» DATA RECORDS:

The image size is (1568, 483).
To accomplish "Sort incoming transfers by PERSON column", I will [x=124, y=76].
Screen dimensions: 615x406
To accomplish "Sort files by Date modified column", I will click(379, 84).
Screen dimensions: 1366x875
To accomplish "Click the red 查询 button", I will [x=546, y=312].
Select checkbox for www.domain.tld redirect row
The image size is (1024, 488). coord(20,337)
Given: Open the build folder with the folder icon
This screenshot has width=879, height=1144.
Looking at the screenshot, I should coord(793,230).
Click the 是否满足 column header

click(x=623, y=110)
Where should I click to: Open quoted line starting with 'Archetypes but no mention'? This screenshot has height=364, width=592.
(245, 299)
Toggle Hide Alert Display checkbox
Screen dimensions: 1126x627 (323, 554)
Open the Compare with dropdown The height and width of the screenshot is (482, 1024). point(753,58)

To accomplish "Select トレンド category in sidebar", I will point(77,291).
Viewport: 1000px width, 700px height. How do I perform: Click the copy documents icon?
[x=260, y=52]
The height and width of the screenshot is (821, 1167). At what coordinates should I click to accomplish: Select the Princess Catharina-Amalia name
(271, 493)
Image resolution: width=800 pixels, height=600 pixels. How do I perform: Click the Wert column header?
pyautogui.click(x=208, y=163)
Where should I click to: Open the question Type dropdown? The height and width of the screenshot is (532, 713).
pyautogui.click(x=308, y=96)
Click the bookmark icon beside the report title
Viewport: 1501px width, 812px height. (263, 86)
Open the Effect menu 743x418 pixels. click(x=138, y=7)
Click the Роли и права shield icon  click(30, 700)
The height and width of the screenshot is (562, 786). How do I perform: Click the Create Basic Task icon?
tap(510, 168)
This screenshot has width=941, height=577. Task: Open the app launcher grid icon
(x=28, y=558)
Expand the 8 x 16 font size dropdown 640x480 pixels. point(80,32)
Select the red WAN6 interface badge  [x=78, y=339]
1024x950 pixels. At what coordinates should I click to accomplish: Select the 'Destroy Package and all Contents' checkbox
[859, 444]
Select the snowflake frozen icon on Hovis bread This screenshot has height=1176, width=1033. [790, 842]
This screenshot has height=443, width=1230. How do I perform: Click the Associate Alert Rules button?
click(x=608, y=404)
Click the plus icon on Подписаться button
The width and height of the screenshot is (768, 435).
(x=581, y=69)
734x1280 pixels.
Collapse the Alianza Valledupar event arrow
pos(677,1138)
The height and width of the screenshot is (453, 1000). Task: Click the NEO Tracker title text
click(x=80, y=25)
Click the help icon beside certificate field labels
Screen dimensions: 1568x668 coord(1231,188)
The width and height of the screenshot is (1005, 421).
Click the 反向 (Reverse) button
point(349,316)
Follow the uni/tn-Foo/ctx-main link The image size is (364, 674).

» WHAT THE TASK REQUIRES: Reproduce without change every line of the entries above, from the one containing "1024x950 pixels. At" through the last.

» OUTPUT BELOW:
1024x950 pixels. At what coordinates should I click to accomplish: Select the 'Destroy Package and all Contents' checkbox
[859, 444]
Select the snowflake frozen icon on Hovis bread This screenshot has height=1176, width=1033. [790, 842]
This screenshot has height=443, width=1230. How do I perform: Click the Associate Alert Rules button?
click(x=608, y=404)
Click the plus icon on Подписаться button
The width and height of the screenshot is (768, 435).
(x=581, y=69)
734x1280 pixels.
Collapse the Alianza Valledupar event arrow
pos(677,1138)
The height and width of the screenshot is (453, 1000). Task: Click the NEO Tracker title text
click(x=80, y=25)
Click the help icon beside certificate field labels
Screen dimensions: 1568x668 coord(1231,188)
The width and height of the screenshot is (1005, 421).
Click the 反向 (Reverse) button
point(349,316)
Follow the uni/tn-Foo/ctx-main link The image size is (364, 674).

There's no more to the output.